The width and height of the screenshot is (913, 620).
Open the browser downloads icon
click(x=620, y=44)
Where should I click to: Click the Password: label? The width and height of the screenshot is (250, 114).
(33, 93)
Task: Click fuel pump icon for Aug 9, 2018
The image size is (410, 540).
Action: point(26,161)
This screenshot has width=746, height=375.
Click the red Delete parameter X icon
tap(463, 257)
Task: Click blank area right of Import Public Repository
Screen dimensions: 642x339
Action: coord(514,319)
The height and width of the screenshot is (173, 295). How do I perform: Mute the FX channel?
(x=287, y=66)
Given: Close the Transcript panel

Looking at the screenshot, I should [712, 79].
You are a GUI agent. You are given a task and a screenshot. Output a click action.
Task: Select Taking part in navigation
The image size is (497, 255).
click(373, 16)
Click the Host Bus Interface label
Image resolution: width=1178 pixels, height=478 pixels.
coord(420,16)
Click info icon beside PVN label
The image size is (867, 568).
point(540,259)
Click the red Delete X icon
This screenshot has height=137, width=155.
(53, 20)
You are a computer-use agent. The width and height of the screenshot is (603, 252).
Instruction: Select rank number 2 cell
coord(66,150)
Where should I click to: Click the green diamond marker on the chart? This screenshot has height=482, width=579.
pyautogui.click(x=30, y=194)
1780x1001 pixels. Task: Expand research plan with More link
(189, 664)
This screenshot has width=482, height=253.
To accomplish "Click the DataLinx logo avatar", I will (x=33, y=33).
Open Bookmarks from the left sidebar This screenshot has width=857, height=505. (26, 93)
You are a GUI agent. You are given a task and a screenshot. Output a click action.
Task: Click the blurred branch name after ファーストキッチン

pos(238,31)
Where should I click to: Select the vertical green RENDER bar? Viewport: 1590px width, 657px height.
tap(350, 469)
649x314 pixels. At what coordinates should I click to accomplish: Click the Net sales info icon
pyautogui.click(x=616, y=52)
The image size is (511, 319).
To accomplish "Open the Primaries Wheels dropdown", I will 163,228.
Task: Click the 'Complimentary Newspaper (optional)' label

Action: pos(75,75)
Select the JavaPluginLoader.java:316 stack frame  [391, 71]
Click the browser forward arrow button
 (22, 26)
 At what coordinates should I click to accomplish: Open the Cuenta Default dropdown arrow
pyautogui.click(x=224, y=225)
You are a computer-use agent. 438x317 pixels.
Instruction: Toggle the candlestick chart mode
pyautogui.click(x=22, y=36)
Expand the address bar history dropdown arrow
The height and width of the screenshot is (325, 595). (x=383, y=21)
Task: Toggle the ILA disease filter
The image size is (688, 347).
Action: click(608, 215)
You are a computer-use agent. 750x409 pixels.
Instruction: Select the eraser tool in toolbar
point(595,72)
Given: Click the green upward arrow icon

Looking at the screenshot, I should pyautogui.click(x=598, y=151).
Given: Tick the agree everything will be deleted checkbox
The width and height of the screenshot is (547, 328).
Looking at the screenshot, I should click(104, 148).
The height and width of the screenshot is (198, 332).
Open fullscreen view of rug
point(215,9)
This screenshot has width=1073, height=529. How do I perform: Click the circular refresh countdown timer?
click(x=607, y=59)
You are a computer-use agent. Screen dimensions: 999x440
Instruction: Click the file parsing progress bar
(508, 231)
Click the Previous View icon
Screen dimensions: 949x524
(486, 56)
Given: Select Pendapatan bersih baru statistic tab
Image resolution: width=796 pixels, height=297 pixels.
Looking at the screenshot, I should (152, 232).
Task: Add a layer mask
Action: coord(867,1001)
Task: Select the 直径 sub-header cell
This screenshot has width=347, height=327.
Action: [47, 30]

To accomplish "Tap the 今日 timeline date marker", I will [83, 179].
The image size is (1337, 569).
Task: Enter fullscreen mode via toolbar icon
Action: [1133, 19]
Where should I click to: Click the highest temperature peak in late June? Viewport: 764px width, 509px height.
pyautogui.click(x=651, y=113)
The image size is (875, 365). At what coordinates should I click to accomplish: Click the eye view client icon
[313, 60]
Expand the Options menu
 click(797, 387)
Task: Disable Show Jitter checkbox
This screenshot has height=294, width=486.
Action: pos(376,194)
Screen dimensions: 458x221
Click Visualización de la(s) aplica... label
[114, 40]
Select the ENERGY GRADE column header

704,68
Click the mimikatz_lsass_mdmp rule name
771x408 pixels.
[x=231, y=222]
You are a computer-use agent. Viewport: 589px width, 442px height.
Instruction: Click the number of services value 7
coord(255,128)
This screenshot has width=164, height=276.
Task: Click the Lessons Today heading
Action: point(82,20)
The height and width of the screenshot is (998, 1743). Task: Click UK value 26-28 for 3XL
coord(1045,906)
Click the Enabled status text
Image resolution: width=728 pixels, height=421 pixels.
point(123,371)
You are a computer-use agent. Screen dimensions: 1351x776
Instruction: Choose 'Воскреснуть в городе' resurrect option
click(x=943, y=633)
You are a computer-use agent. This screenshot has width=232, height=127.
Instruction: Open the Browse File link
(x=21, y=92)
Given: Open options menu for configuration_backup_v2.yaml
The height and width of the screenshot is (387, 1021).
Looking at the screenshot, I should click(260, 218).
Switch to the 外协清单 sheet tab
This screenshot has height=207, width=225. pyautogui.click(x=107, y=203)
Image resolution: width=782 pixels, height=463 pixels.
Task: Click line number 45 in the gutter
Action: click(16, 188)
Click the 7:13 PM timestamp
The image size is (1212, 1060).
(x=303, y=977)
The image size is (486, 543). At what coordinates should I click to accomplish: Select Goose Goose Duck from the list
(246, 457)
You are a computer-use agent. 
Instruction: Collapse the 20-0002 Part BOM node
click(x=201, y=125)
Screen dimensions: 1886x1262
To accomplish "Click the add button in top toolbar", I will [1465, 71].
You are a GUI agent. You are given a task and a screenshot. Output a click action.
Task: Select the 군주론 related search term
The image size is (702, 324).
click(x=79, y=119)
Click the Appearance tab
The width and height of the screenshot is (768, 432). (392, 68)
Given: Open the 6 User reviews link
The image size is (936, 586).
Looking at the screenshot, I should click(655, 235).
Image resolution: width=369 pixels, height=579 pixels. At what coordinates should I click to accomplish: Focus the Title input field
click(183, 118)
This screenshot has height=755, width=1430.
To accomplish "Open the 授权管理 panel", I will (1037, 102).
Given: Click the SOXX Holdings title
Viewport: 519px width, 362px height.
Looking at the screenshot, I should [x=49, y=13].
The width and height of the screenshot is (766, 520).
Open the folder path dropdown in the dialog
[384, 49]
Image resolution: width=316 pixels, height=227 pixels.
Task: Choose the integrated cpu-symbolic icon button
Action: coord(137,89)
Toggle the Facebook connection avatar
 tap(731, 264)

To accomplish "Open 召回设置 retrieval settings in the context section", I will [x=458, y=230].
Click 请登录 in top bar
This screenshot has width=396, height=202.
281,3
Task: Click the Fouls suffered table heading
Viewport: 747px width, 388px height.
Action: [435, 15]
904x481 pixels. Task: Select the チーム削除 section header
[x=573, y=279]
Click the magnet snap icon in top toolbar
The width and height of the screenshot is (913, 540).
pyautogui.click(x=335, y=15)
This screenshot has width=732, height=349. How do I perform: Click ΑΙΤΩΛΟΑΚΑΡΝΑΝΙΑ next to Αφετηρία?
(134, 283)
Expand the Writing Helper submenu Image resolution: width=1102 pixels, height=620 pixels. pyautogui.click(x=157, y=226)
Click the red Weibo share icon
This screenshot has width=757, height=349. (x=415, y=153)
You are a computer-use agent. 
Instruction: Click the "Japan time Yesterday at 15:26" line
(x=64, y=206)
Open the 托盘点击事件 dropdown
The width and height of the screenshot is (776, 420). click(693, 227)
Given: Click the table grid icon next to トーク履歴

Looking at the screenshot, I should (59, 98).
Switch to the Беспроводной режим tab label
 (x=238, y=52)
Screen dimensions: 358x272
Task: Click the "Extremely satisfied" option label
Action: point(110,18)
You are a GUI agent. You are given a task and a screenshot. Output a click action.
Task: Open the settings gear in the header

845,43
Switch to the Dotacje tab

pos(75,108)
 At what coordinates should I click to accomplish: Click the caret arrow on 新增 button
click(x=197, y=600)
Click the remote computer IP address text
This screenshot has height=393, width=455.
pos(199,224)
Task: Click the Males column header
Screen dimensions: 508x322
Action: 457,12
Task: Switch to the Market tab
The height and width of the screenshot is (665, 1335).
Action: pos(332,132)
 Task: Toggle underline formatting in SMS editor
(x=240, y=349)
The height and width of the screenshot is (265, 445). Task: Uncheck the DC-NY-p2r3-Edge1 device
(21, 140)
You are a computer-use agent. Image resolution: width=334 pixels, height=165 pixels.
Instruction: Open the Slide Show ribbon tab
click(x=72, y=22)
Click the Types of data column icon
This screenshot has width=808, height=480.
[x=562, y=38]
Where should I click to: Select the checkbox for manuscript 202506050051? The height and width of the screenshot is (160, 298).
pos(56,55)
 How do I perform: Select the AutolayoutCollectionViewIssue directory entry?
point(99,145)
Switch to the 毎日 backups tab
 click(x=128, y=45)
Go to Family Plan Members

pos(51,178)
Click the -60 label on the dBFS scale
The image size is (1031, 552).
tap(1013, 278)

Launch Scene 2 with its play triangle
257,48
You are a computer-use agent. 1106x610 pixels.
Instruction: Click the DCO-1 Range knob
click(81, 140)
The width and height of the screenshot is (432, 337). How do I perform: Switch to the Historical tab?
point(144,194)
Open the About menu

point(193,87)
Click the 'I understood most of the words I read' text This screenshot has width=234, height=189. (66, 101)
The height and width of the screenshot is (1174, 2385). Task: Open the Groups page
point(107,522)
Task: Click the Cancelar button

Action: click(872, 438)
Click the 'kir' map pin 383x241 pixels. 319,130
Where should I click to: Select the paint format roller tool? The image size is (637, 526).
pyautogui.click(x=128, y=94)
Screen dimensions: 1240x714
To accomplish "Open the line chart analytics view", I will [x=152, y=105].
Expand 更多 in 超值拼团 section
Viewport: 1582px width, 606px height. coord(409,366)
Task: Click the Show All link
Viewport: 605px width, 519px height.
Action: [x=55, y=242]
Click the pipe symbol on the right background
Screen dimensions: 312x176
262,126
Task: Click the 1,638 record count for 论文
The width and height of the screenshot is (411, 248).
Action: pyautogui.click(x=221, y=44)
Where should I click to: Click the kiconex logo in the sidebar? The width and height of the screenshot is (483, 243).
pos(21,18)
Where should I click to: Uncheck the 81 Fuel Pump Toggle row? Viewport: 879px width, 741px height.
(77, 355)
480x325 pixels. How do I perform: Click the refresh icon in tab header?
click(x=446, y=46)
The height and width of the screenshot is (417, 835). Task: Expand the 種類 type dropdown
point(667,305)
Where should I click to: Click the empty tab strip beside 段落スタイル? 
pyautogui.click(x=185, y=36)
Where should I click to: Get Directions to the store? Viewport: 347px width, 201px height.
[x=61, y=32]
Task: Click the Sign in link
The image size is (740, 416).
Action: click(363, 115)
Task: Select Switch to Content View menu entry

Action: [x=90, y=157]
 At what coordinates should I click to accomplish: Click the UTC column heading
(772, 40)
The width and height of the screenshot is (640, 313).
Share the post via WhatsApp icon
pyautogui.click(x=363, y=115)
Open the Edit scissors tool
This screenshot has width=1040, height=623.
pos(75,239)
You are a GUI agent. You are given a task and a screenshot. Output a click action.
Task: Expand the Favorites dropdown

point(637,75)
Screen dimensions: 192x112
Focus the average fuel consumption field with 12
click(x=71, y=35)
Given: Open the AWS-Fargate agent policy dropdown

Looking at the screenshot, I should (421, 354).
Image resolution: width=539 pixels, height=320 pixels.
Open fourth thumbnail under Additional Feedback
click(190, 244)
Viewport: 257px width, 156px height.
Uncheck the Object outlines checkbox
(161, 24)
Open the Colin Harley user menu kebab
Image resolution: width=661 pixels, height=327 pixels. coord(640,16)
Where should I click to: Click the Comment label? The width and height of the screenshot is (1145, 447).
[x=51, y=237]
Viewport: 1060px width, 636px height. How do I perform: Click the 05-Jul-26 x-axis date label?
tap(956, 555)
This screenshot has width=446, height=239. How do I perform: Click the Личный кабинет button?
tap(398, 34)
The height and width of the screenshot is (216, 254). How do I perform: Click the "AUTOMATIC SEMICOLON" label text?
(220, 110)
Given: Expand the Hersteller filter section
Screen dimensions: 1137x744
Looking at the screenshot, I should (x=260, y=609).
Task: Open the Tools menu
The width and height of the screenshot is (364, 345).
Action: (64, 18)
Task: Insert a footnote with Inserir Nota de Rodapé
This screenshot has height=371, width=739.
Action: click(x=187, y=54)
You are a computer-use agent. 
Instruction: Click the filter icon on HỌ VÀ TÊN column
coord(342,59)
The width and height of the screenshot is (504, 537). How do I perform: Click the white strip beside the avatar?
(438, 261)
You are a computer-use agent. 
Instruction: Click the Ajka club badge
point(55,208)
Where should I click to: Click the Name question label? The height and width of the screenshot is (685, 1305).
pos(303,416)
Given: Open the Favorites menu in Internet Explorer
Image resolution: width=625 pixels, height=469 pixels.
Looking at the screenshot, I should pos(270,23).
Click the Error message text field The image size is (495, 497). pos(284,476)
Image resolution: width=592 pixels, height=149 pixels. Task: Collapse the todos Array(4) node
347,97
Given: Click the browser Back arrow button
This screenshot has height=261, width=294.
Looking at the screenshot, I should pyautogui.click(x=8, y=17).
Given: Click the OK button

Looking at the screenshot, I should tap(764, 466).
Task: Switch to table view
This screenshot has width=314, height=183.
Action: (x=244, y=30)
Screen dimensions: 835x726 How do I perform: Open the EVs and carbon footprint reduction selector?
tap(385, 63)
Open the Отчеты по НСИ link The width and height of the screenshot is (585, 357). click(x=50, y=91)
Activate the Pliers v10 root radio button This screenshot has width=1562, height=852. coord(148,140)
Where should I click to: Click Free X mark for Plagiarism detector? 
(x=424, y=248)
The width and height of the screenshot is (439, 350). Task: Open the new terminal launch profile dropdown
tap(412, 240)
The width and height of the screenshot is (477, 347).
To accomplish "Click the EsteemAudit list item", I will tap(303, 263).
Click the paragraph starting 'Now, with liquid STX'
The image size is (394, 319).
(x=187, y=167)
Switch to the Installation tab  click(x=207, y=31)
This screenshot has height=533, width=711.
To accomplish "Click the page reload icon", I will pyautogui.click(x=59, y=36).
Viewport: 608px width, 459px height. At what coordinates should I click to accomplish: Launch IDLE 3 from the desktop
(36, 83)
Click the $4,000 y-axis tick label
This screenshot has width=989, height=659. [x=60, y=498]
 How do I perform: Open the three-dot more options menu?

**Directions for this task**
In the listing above, locate the line containing "Image resolution: width=369" and the line containing "Given: Click the SOXX Holdings title". Extract those two lines and every line between them, exactly as written, and only those.

**Response below**
Image resolution: width=369 pixels, height=579 pixels. At what coordinates should I click to accomplish: Focus the Title input field
click(183, 118)
This screenshot has height=755, width=1430.
To accomplish "Open the 授权管理 panel", I will (1037, 102).
Given: Click the SOXX Holdings title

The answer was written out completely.